Barenaked Ladies is one of those bands that lost their staying power once the demo grew up. Those other late 90's acts just got lost in the category of a changing music demo.
 
I understand the thinking behind some "roots of rock" oldies in a Triple A context, especially non-comm - and I understand the logic behind classic rock hits also. Mainstream KBCO/KINK/WXRT style AAA outlets have a solid library of classic rock.

But some of XRV's musical choices of late baffle me. Today's rotation (non brunch) included Run Around Sue by Dion. Also of note was "Hotel California" - in a market with its fair share of classic hits & classic rock, seems an odd choice for XRV. And some pretty generic "nu rock" in the mix lately - Staind and the like.

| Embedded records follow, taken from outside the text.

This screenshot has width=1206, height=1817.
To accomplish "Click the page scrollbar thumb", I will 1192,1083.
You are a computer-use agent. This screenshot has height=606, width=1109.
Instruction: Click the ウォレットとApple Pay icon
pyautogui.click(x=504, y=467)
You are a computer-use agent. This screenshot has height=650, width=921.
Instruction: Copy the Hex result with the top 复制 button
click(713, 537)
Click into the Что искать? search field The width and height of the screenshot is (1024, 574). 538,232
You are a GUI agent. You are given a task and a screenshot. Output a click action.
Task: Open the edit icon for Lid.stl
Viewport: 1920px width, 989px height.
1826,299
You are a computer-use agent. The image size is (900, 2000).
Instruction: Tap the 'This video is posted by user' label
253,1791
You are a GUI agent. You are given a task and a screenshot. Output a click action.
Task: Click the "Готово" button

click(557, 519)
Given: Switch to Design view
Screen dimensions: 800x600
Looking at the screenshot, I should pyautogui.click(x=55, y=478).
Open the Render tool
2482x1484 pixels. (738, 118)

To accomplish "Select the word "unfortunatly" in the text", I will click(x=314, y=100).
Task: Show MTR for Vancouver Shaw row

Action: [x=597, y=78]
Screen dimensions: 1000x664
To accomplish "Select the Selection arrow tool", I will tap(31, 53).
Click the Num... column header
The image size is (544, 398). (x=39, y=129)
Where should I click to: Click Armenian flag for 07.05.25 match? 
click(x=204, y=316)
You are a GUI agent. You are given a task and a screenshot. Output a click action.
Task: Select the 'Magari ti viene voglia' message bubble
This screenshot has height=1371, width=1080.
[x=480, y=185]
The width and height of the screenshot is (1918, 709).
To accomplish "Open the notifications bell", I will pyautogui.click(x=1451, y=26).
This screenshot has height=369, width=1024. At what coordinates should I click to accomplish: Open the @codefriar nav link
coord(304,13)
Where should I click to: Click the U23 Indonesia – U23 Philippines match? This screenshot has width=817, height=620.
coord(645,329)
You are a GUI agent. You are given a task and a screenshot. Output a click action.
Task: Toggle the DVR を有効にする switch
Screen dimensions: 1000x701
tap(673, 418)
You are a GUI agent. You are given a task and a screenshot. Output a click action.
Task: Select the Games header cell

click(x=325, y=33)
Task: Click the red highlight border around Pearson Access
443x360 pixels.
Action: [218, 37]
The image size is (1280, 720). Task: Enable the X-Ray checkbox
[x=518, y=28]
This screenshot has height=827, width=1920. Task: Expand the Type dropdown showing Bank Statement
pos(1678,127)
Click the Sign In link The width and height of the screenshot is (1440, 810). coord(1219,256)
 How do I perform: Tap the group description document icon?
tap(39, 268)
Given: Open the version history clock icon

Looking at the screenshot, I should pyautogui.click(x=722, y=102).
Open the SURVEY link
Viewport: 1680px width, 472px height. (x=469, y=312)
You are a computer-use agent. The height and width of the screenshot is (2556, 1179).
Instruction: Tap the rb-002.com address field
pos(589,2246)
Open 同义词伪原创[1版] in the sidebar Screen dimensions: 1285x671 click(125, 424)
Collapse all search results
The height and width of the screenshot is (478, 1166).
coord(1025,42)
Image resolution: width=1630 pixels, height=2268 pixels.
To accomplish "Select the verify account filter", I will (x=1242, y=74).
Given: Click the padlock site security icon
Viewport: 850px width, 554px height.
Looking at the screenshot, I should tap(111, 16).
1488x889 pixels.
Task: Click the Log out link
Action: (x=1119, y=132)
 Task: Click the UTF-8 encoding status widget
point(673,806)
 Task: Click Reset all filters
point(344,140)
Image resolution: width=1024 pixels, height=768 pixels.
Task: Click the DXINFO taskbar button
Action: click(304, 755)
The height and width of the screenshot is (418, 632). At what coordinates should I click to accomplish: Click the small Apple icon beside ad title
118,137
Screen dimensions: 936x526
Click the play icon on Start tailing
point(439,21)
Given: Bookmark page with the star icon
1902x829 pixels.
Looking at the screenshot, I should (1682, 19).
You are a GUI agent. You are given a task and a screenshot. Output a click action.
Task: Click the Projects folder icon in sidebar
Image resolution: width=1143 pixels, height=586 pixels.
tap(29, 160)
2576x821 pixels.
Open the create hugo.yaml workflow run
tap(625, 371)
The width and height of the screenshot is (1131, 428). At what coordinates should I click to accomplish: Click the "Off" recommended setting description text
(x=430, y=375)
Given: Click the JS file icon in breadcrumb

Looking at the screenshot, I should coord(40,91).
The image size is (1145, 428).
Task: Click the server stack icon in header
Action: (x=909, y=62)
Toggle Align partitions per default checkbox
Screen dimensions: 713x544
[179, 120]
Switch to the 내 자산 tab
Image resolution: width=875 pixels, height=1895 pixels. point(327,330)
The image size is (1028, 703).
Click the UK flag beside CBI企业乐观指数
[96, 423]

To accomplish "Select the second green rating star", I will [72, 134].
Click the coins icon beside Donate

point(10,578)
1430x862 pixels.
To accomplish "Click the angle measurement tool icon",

I'm not making these points out of musical snobbery, my point is that even for how this specific station's been sounding in the past year or so, a lot of these tracks seem unusual and outside the brand of what the station was. The counter point could be they're trying to grow audience, but I'm not sure how becoming less cohesive and more random as a brand really fits with what they've built already. Is it a Triple A - Jack hybrid? A music discovery station?

Just puzzling. I know Triple A gets its share of criticism on the boards but it's not like the stations still doing it don't have it figured out - I thought WXRV sounded fine over the past year.